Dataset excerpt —

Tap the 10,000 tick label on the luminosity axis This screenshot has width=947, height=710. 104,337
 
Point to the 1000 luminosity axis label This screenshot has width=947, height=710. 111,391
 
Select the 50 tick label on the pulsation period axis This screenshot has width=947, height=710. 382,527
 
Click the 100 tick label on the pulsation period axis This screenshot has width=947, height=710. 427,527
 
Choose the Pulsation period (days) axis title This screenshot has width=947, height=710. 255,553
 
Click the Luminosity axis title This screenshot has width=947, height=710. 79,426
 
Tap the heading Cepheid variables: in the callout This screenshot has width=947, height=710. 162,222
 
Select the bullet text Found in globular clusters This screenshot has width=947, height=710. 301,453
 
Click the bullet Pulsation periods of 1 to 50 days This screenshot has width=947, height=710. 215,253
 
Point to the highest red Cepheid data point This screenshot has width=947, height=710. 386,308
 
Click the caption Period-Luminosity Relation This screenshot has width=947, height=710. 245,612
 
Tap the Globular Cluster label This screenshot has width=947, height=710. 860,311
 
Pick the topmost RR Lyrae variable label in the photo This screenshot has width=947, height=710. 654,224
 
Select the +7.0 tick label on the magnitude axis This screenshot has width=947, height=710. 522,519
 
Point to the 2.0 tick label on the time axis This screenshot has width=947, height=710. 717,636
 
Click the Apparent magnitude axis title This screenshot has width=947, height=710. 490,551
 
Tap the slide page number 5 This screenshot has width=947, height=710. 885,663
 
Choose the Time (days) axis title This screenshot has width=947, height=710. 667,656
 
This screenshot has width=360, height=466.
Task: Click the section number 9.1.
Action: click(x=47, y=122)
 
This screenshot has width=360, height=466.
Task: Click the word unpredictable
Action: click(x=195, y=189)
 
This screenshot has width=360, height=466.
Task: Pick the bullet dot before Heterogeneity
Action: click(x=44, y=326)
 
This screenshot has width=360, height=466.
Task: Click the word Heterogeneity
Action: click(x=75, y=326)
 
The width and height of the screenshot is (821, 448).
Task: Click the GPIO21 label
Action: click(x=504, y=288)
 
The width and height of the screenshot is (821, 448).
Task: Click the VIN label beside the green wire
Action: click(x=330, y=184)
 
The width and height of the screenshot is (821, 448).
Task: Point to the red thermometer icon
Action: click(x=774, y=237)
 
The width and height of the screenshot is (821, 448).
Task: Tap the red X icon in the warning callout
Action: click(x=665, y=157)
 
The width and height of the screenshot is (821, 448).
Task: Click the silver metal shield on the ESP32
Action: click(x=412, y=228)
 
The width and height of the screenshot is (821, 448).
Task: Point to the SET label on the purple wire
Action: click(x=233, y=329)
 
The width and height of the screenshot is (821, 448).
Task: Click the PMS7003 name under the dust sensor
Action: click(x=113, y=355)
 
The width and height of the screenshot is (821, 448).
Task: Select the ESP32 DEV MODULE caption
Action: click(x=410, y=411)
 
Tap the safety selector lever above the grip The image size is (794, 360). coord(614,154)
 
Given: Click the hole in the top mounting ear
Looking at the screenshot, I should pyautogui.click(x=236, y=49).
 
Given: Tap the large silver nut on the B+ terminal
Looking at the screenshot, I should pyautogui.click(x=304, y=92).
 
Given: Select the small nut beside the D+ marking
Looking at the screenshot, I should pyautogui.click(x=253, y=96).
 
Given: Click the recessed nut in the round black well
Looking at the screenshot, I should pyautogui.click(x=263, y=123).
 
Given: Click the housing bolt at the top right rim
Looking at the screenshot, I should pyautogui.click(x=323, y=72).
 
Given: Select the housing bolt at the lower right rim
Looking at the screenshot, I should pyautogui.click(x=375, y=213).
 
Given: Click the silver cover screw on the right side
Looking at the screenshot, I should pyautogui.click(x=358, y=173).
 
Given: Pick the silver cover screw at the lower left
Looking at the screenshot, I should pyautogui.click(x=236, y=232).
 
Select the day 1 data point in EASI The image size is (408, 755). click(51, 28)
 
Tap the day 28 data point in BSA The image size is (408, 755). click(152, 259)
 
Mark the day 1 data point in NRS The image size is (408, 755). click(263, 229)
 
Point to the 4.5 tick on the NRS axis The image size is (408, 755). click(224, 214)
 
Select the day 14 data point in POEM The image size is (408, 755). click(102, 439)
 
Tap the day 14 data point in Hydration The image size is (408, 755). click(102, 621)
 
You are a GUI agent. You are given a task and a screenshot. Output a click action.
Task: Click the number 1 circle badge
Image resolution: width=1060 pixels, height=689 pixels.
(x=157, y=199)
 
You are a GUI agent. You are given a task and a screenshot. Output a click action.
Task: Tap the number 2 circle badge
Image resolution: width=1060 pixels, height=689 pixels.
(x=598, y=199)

Your goal — Write out the part of the material that opens with the line containing "Select the +7.0" and closes with the line containing "Action: click(x=195, y=189)", replacing "tick label" with "tick value" and changing nothing else.

Exercise output —
Select the +7.0 tick value on the magnitude axis This screenshot has width=947, height=710. 522,519
 
Point to the 2.0 tick value on the time axis This screenshot has width=947, height=710. 717,636
 
Click the Apparent magnitude axis title This screenshot has width=947, height=710. 490,551
 
Tap the slide page number 5 This screenshot has width=947, height=710. 885,663
 
Choose the Time (days) axis title This screenshot has width=947, height=710. 667,656
 
This screenshot has width=360, height=466.
Task: Click the section number 9.1.
Action: click(x=47, y=122)
 
This screenshot has width=360, height=466.
Task: Click the word unpredictable
Action: click(x=195, y=189)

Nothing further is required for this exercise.